> [Extrait de référence]

>>>>

Méthode de recherche

Dans cette section, nous présentons les caractéristiques de l’échantillon, le questionnaire de recherche, la mesure de l’adéquation et les méthodes d’analyse retenues.

Échantillon

Notre échantillon initial était composé de 3 550 petites et moyennes entreprises (PME) québécoises manufacturières, comprenant entre 20 et 499 employés, répertoriées dans le Registre des entreprises du Québec. De ce nombre, 376 entrevues téléphoniques, d’une durée moyenne de 16 minutes, ont été complétées auprès des personnes responsables de la GRH (taux de réponse de 10,6 %) à l’été 2016. Les entreprises sondées provenaient des 17 régions administratives du Québec, dont la moitié comptait entre 20 et 100 employés et dont le tiers était régi par une accréditation syndicale. Pour participer à la recherche, les entreprises devaient répondre qu’elles avaient vécu au moins un changement (aux tâches ou responsabilités des employés, aux processus de production ou technologique) susceptible d’affecter les exigences des postes ou les compétences de la main-d’oeuvre au cours de l’année précédant l’enquête. À ce titre, l’un de nos postulats de départ était à l’effet que la présence d’un changement menaçait le niveau d’adéquation et qu’en réaction, l’organisation initierait des mécanismes internes afin de rétablir l’équilibre.

<<<<

> [Données fournies]

>>>>

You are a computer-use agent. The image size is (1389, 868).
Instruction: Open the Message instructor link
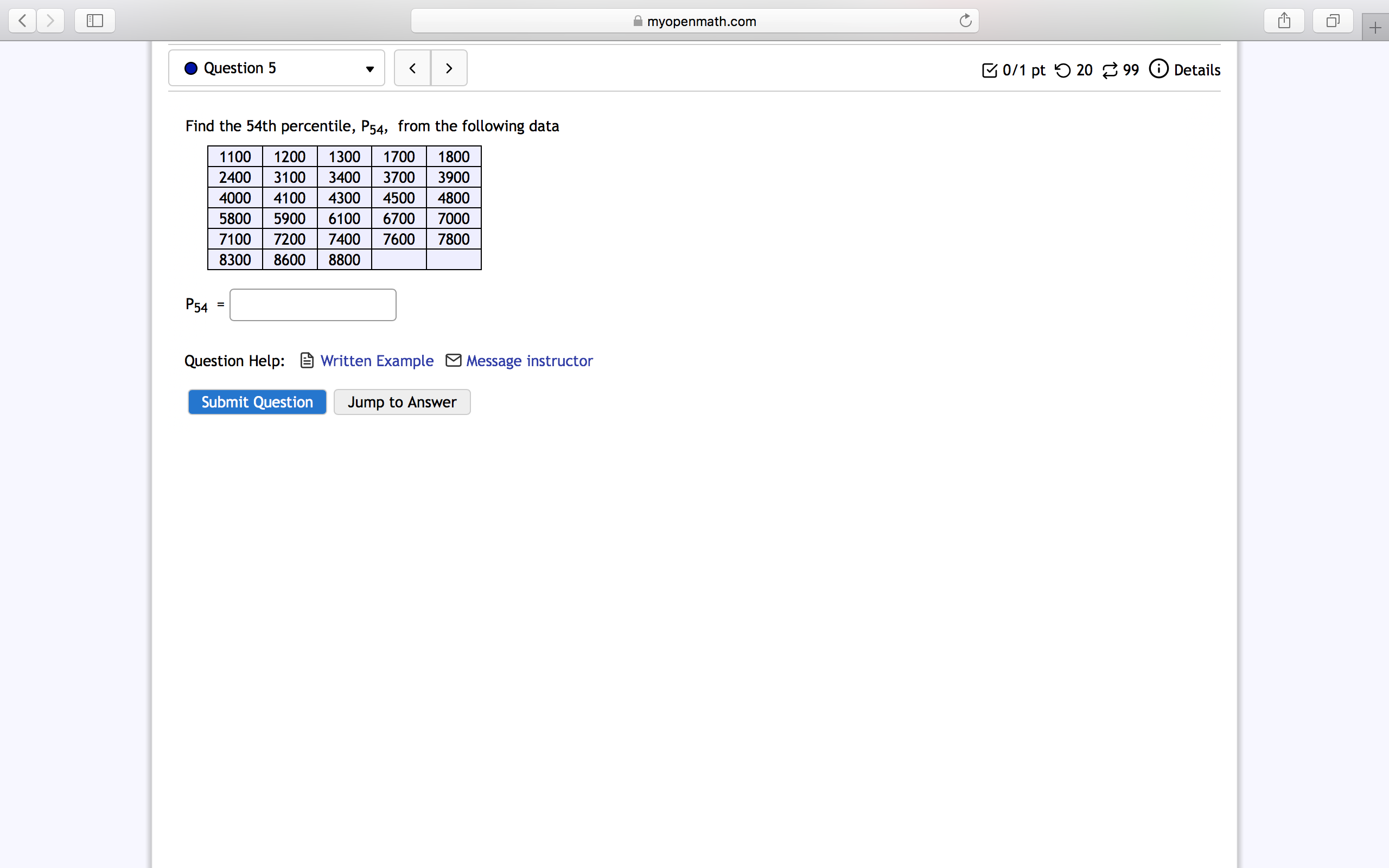click(529, 361)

<<<<

> [Exercices proposés]
- a) Les énoncés suivants concordent-ils avec l’extrait sur la méthode de recherche ? Répondez à chacun par oui ou par non, en citant les mots décisifs de l’extrait. (i) Les entreprises sondées comptaient toutes plus de 100 employés. (ii) Les entrevues ont été menées par téléphone auprès des personnes responsables de la GRH. (iii) Les entreprises sondées provenaient de cinq régions administratives du Québec.
- b) Rédigez la suite de l’extrait sur la méthode de recherche, en reprenant après sa dernière phrase.

> [Corrigé des exercices]
- a)
(i) Non : « dont la moitié comptait entre 20 et 100 employés ».
(ii) Oui : « 376 entrevues téléphoniques, d’une durée moyenne de 16 minutes, ont été complétées auprès des personnes responsables de la GRH ».
(iii) Non : « Les entreprises sondées provenaient des 17 régions administratives du Québec ».

- b)
Questionnaire et collecte de données

En ce qui a trait à l’outil de collecte de données, un questionnaire téléphonique composé de 30 questions a été développé à la suite de la revue de la documentation au sujet des pratiques d’adéquation. Nous souhaitions vérifier si les pratiques identifiées dans la littérature (Tableau 1) avaient été utilisées dans les entreprises au cours des douze mois précédant l’enquête pour favoriser l’appariement formation-emploi. Partant de cette recension, nous avons retenu les 35 pratiques présentées au Tableau 2. Le questionnaire d’enquête était directif et portait également sur les situations d’appariement entre les compétences des employés et celles exigées dans les postes occupés, ainsi que sur les caractéristiques de l’entreprise.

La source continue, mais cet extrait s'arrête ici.